Scott Morrison’s government is reigniting its campaign to bring back legislation enabling it to deregister unions, using the controversy surrounding Victorian CFMMEU boss John Setka as a launch pad.
In an interview with the Australian Financial Review last week, Christian Porter, who has responsibility for industrial relations in Morrison’s new cabinet, said he believed the Construction, Forestry, Maritime, Mining and Energy Union should be deregistered over what he called an “extraordinarily high standard of unlawful activity”.
The government lost the fight to pass its “ensuring integrity” bill in the last parliament, which would have given the federal court the power to fine and eventually deregister organisations found “unlawful”. Deregistered organisations would lose bargaining privileges and workplace entry rights, as well as their tax exempt status. Union officials could also be individually targeted, and lose their status through federal court rulings, under the legislation.
Speaking to Sky News on Sunday, the assistant treasurer, Michael Sukkar, agreed with Porter that the CFMMEU should be deregistered and demanded the Labor party support the government’s legislation, in order for it to pass.

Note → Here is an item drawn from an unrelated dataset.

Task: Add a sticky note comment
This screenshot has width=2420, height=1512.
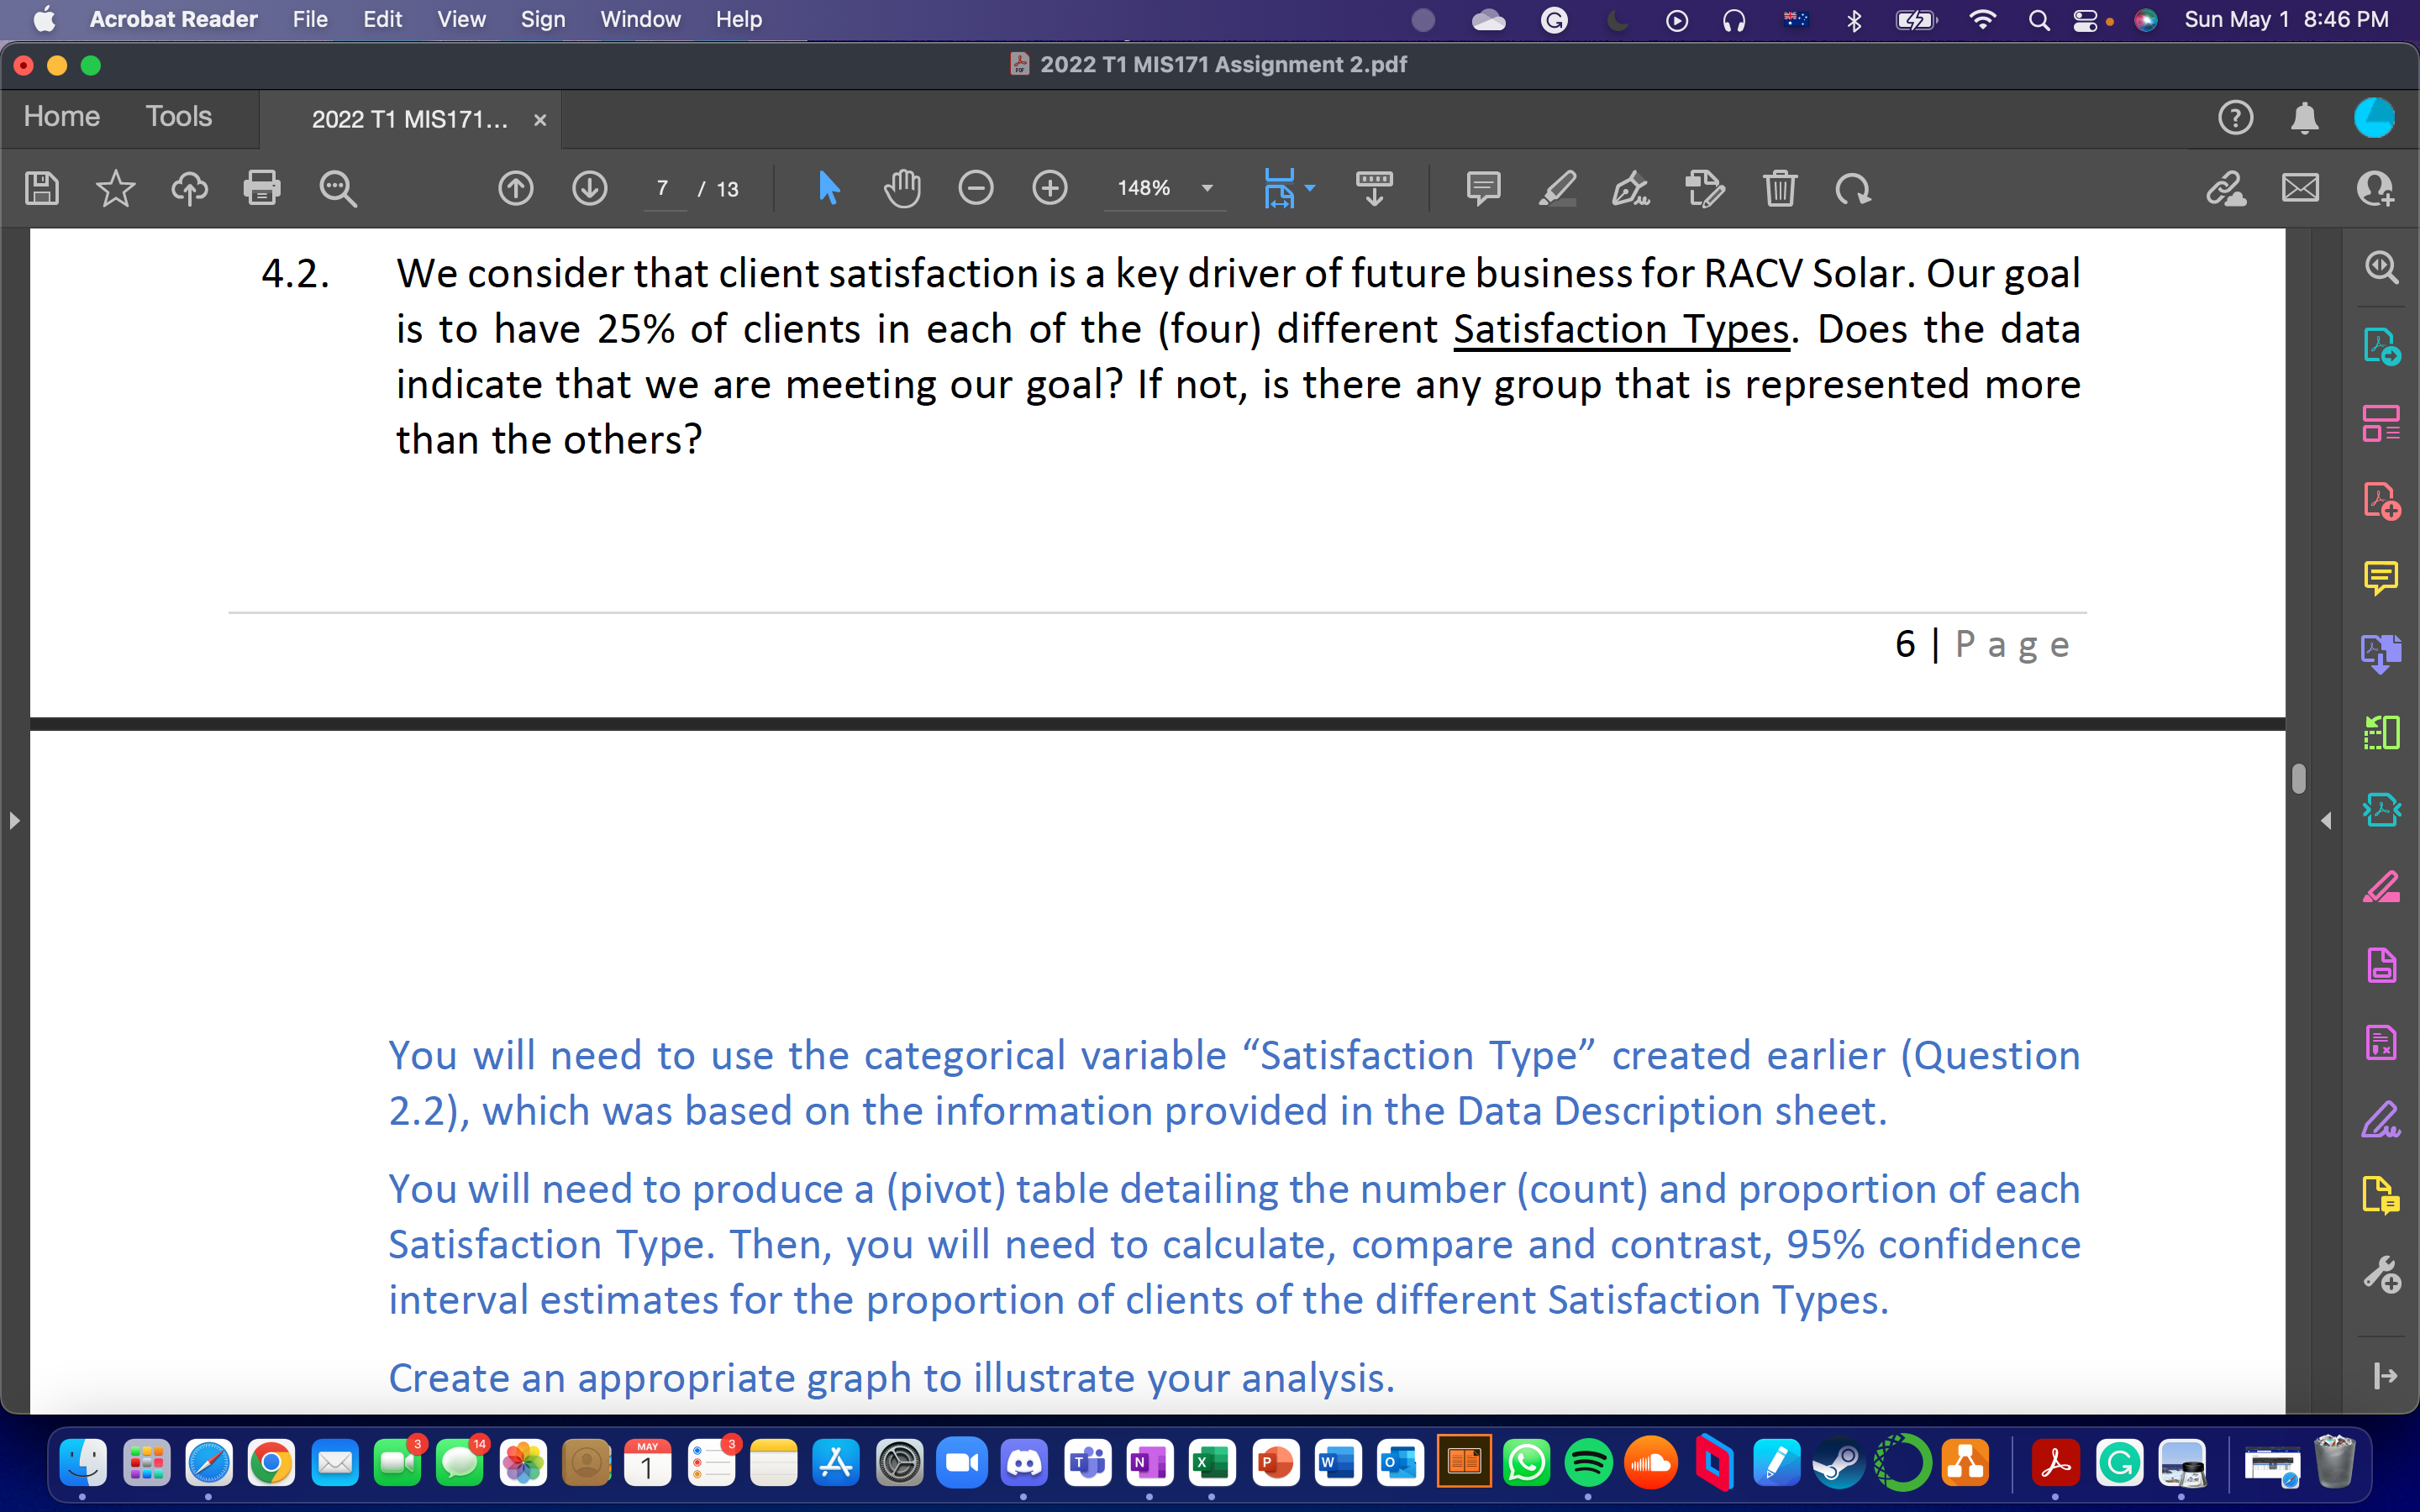Action: [x=1483, y=188]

“The Labor party could assist the CFMMEU and other rogue organisations reform themselves and improve their performance and improve they way they operate within the law by actually putting some pressure on them,” Sukkar said. “I think there is a very good argument to be made that says if you don’t deregister organisations like the current CFMMEU then which organisation would ever qualify to be deregistered?”

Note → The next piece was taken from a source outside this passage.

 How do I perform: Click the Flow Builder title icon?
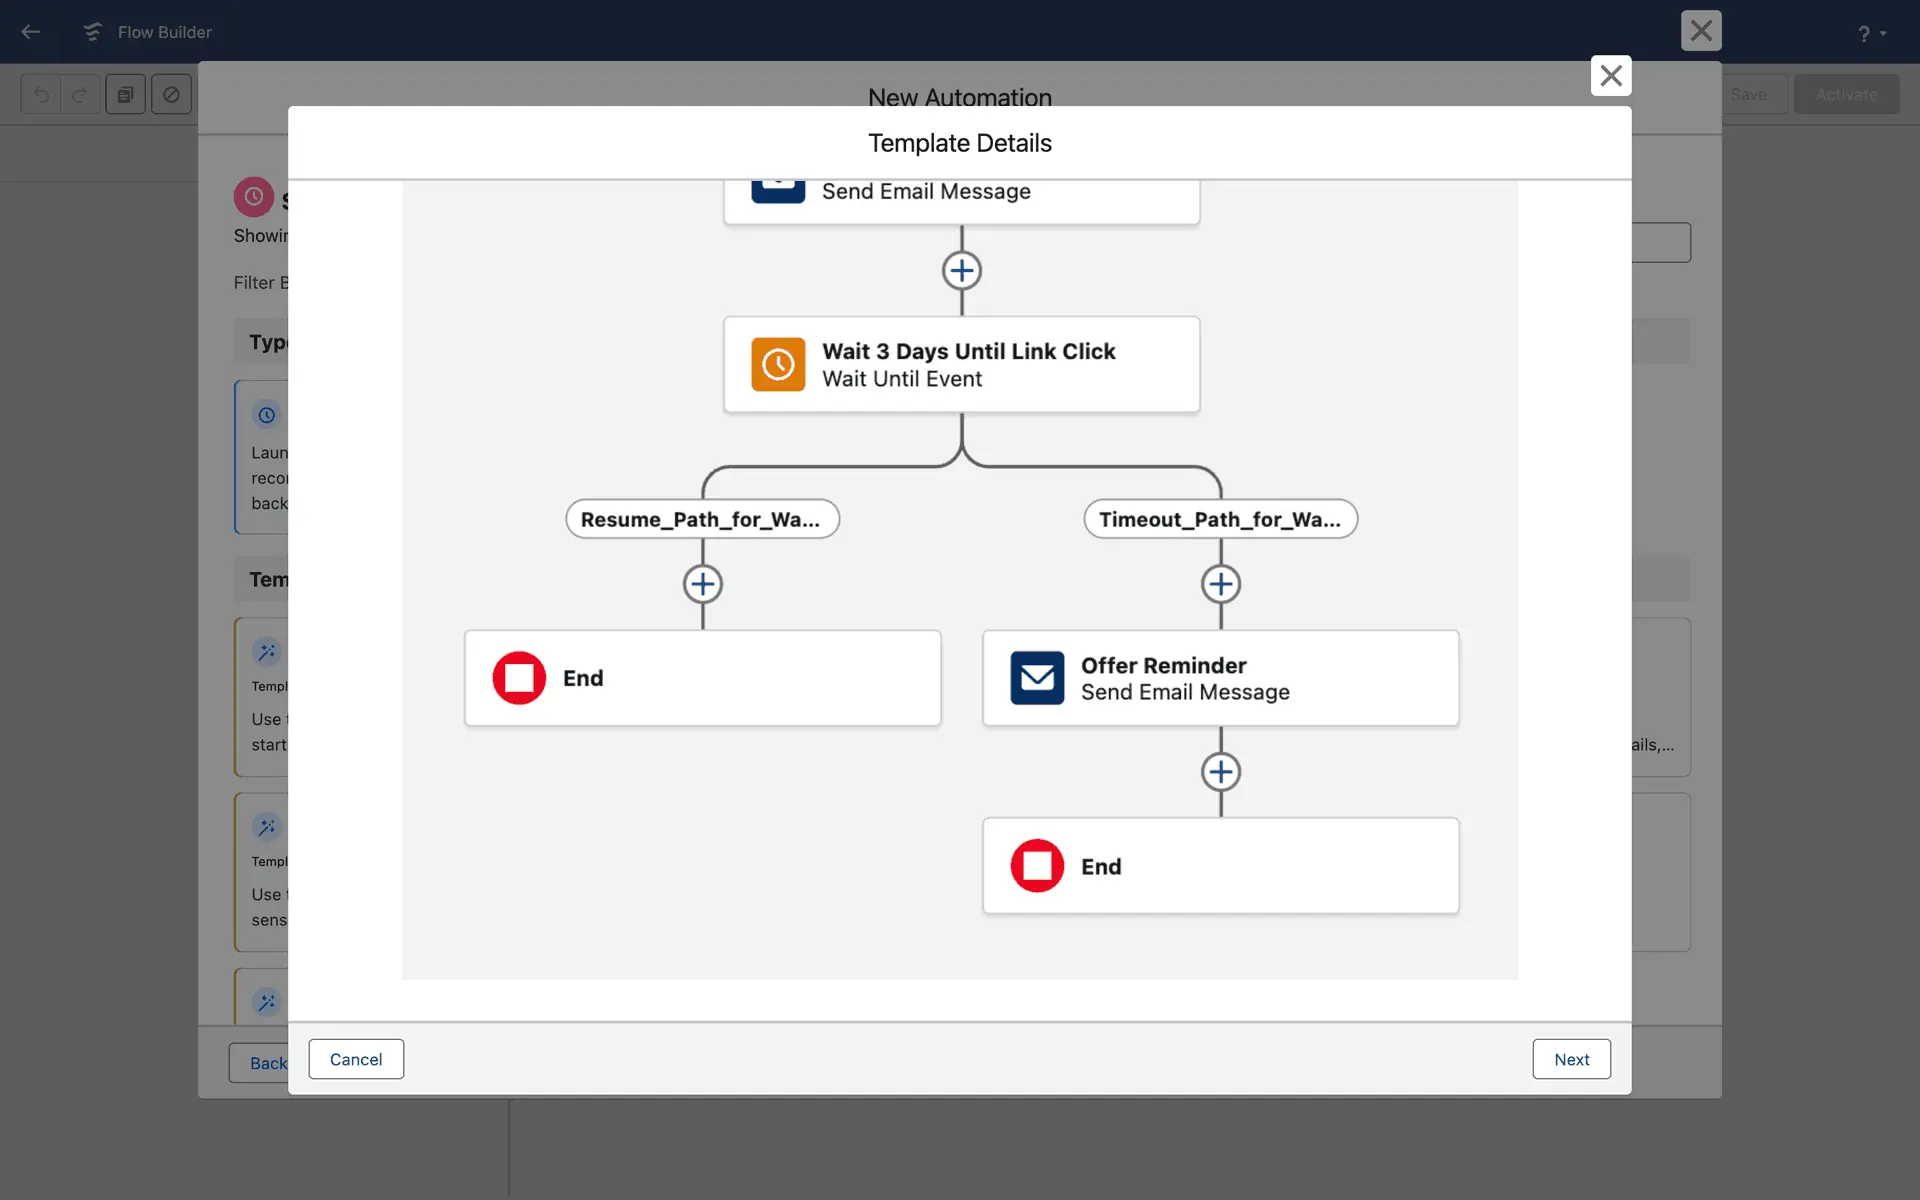93,32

Anthony Albanese’s call to expel Setka from the Labor party when its national executive meets early next month set off a firestorm of responses from within the union movement, which has accused the Labor leader of attempting to meddle in union affairs.
Setka will return to court this week on charges including using a carriage service to harass a woman.
Labor’s national executive will meet on 5 July to discuss Setka’s on-going membership of the party and it is likely to accept the political leadership’s call to cancel his membership. But it has no power to decide Setka’s future with the union, and, as a state leader, Setka will still decide the Victorian CFMMEU’s voting position, through delegates, even if he is removed from the party.
The ACTU president, Sally McManus, has also called on Setka to resign from the union, which led to a public divide within the union movement.
The Victorian branch of the CFMMEU and other members of the Victorian left have demanded public shows of support for Setka, as well as threats to cut off financial and in-kind support to the Labor party.
Union leaders in support of Setka have also demanded an investigation into leaks from the CFMMEU national executive, as well as threats to no longer recognise the traditional demarcation lines within the union movement, for those organisations that have joined McManus’s call for Setka to step aside.
Without Labor’s support, the government would need to rely on four of the Senate crossbench members to pass any reborn “ensuring integrity” bill. Centre Alliance and One Nation, which hold four votes between them and will be crucial to any Senate negotiations, have previously shown limited appetite for the legislation.